The task:
Output each record exactly, with nothing omitted.

[Stored data]
%%
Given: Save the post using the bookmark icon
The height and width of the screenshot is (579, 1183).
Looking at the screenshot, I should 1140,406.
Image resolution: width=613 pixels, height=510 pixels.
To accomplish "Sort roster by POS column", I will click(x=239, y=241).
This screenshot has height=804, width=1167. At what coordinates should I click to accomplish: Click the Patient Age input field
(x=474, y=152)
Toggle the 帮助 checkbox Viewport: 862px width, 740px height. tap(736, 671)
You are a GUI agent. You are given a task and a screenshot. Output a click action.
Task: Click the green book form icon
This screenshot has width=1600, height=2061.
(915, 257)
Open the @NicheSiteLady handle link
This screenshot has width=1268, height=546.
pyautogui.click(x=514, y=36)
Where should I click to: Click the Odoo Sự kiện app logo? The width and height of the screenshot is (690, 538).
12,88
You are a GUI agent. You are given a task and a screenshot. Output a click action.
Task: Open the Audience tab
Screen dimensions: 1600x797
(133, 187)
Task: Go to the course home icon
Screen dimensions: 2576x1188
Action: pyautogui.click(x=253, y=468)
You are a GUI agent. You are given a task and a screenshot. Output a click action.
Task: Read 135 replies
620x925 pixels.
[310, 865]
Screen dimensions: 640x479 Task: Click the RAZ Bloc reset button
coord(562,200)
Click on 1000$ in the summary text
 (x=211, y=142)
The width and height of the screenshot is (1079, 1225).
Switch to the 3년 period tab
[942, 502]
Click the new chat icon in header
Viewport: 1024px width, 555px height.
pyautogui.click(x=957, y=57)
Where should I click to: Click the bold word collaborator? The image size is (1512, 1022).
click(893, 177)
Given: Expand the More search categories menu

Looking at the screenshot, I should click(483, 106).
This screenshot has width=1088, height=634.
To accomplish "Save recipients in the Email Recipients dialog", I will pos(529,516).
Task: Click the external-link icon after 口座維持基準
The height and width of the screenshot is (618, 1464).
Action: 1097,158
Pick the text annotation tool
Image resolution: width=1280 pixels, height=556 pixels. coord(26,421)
%%
Answer section:
Given: Save the post using the bookmark icon
The height and width of the screenshot is (579, 1183).
Looking at the screenshot, I should 1140,406.
Image resolution: width=613 pixels, height=510 pixels.
To accomplish "Sort roster by POS column", I will click(x=239, y=241).
This screenshot has height=804, width=1167. At what coordinates should I click to accomplish: Click the Patient Age input field
(x=474, y=152)
Toggle the 帮助 checkbox Viewport: 862px width, 740px height. tap(736, 671)
You are a GUI agent. You are given a task and a screenshot. Output a click action.
Task: Click the green book form icon
This screenshot has width=1600, height=2061.
(915, 257)
Open the @NicheSiteLady handle link
This screenshot has width=1268, height=546.
pyautogui.click(x=514, y=36)
Where should I click to: Click the Odoo Sự kiện app logo? The width and height of the screenshot is (690, 538).
12,88
You are a GUI agent. You are given a task and a screenshot. Output a click action.
Task: Open the Audience tab
Screen dimensions: 1600x797
(133, 187)
Task: Go to the course home icon
Screen dimensions: 2576x1188
Action: pyautogui.click(x=253, y=468)
You are a GUI agent. You are given a task and a screenshot. Output a click action.
Task: Read 135 replies
620x925 pixels.
[310, 865]
Screen dimensions: 640x479 Task: Click the RAZ Bloc reset button
coord(562,200)
Click on 1000$ in the summary text
 (x=211, y=142)
The width and height of the screenshot is (1079, 1225).
Switch to the 3년 period tab
[942, 502]
Click the new chat icon in header
Viewport: 1024px width, 555px height.
pyautogui.click(x=957, y=57)
Where should I click to: Click the bold word collaborator? The image size is (1512, 1022).
click(893, 177)
Given: Expand the More search categories menu

Looking at the screenshot, I should click(483, 106).
This screenshot has width=1088, height=634.
To accomplish "Save recipients in the Email Recipients dialog", I will pos(529,516).
Task: Click the external-link icon after 口座維持基準
The height and width of the screenshot is (618, 1464).
Action: 1097,158
Pick the text annotation tool
Image resolution: width=1280 pixels, height=556 pixels. coord(26,421)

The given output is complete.